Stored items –
Content starts

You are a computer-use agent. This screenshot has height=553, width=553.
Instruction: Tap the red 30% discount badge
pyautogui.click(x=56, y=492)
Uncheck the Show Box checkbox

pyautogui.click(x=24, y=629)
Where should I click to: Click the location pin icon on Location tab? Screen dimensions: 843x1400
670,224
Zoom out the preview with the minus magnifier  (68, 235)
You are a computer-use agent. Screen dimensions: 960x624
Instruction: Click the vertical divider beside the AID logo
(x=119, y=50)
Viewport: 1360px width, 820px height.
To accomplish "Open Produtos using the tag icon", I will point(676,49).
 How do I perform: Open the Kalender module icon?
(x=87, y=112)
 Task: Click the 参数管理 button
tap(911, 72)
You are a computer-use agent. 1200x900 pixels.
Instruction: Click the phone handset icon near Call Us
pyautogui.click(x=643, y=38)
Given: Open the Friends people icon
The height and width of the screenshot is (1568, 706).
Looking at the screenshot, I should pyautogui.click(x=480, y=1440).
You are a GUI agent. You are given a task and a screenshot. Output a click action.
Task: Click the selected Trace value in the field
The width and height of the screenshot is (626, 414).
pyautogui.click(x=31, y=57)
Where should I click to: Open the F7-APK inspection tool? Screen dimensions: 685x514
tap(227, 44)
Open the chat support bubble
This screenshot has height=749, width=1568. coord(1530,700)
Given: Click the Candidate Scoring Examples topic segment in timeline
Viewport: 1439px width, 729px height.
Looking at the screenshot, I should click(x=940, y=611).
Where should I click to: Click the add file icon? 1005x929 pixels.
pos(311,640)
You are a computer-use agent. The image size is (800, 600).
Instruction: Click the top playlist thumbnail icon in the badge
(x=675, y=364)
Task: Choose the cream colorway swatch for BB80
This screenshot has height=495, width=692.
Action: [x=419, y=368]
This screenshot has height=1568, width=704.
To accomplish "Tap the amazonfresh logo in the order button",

Content ends

Work required –
Retype every record above exactly.

Answer –
You are a computer-use agent. This screenshot has height=553, width=553.
Instruction: Tap the red 30% discount badge
pyautogui.click(x=56, y=492)
Uncheck the Show Box checkbox

pyautogui.click(x=24, y=629)
Where should I click to: Click the location pin icon on Location tab? Screen dimensions: 843x1400
670,224
Zoom out the preview with the minus magnifier  (68, 235)
You are a computer-use agent. Screen dimensions: 960x624
Instruction: Click the vertical divider beside the AID logo
(x=119, y=50)
Viewport: 1360px width, 820px height.
To accomplish "Open Produtos using the tag icon", I will point(676,49).
 How do I perform: Open the Kalender module icon?
(x=87, y=112)
 Task: Click the 参数管理 button
tap(911, 72)
You are a computer-use agent. 1200x900 pixels.
Instruction: Click the phone handset icon near Call Us
pyautogui.click(x=643, y=38)
Given: Open the Friends people icon
The height and width of the screenshot is (1568, 706).
Looking at the screenshot, I should pyautogui.click(x=480, y=1440).
You are a GUI agent. You are given a task and a screenshot. Output a click action.
Task: Click the selected Trace value in the field
The width and height of the screenshot is (626, 414).
pyautogui.click(x=31, y=57)
Where should I click to: Open the F7-APK inspection tool? Screen dimensions: 685x514
tap(227, 44)
Open the chat support bubble
This screenshot has height=749, width=1568. coord(1530,700)
Given: Click the Candidate Scoring Examples topic segment in timeline
Viewport: 1439px width, 729px height.
Looking at the screenshot, I should click(x=940, y=611).
Where should I click to: Click the add file icon? 1005x929 pixels.
pos(311,640)
You are a computer-use agent. The image size is (800, 600).
Instruction: Click the top playlist thumbnail icon in the badge
(x=675, y=364)
Task: Choose the cream colorway swatch for BB80
This screenshot has height=495, width=692.
Action: [x=419, y=368]
This screenshot has height=1568, width=704.
To accomplish "Tap the amazonfresh logo in the order button",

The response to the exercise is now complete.